No caso da nossa região, o primeiro momento de forte expansão se deu na década de 1970, mas esse ritmo é até hoje bastante acelerado. Nesse momento, a ocupação estava relacionada ao êxodo rural e à expulsão das populações pobres das regiões centrais da cidade. Por conta da legislação ambiental criada naquela época, o Estado se desobrigou de desenvolver aqui infra-estruturas e um processo regular de ocupação, o que fez com que a região permanecesse relativamente barata. Num conluio entre grandes proprietários, advogados, políticos e outros burocratas, criaram-se grandes loteamentos irregulares, o que significou um primeiro movimento de valorização, já que os grandes latifúndios – grilados e roubados – , mantidos inteiros, tinham pouco valor, ao passo que divididos em milhares de pequenas partes, passaram a ser uma incrível fonte de dinheiro.

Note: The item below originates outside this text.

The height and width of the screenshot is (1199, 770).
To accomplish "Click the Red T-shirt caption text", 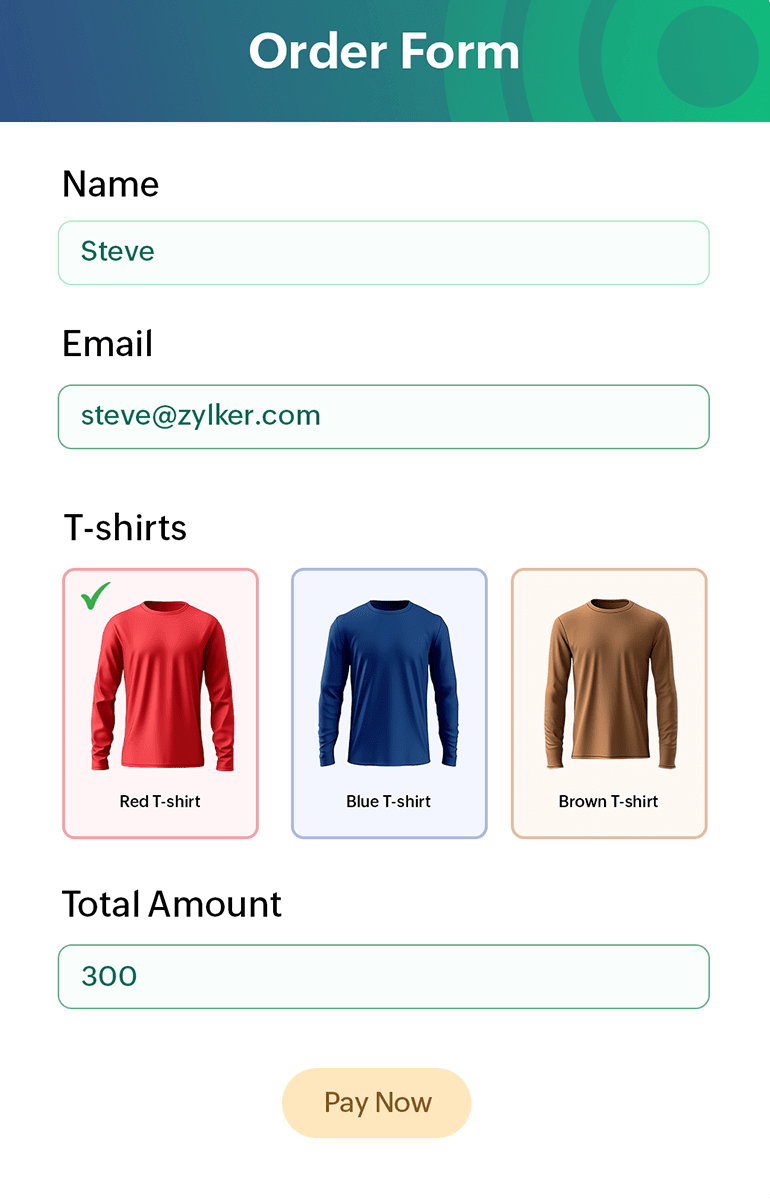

Atualmente, essas áreas despontam como uma nova possibilidade de se fazer dinheiro; assim, se pretende expulsar violentamente uma parte da população mais pobre, regularizar a situação dos demais (o que significa inserir de fato a região no mercado imobiliário), e investir em infra-estrutura. Os que não serão despejados de um jeito, serão de outro, já que existe mais de uma forma de espoliar e despejar a população pobre: algumas envolvem processo jurídicos, oficiais de justiça e Polícia Militar; outras envolvem a cobrança de todo tipo de taxas e serviços, o encarecimento do custo de vida na região, os processos de especulação imobiliária, ou seja, a lei do mercado que promove expulsões veladas. Não é à toa que a regularização fundiária há tempos é política do Banco Mundial.

Por outro lado, ninguém é mais interessado na preservação das águas do que nós, que moramos próximos à represa, onde há poucas décadas era possível nadar e pescar. E somos nós que mais padecemos com a poluição, obrigados a conviver diretamente com ela, expostos à pragas e doenças. Se residimos em áreas de mananciais – dentro da qual estão também o Autódromo de Interlagos, grandes mansões, etc., que evidentemente não sofrem qualquer ameaça – é porque não temos alternativa.

Sabemos que é possível conciliar nossa própria existência com a preservação ambiental, por meio de uma ocupação ordenada do solo, e com a implementação de sistemas de coleta de lixo e de redes de esgoto adequadas. A verdade é que os grandes poluidores das águas da Represa Billings (o maior reservatório de água doce em área urbana do mundo) foram e continuam sendo as grandes empresas que, estimuladas pelo Estado e sem qualquer fiscalização, instalaram-se às margens da represa, lançando em suas águas seus dejetos tóxicos e seus metais pesados.

Diante de tudo isso, dizemos sem medo de errar: não é invasor nem bandido o povo que vive em condições difíceis, que acorda cedo e dorme tarde, que passa horas em ônibus e trens lotados, que trabalha o dia todo para construir e manter funcionando toda essa cidade, que não consegue médico nem remédio quando realmente precisa, que volta e meia é humilhado pela polícia, que batalha duramente para ter seu teto. Invasor e bandido é o engravatado num gabinete do governo ou num escritório de empresa que rouba, explora e que expulsa famílias inteiras de suas casas.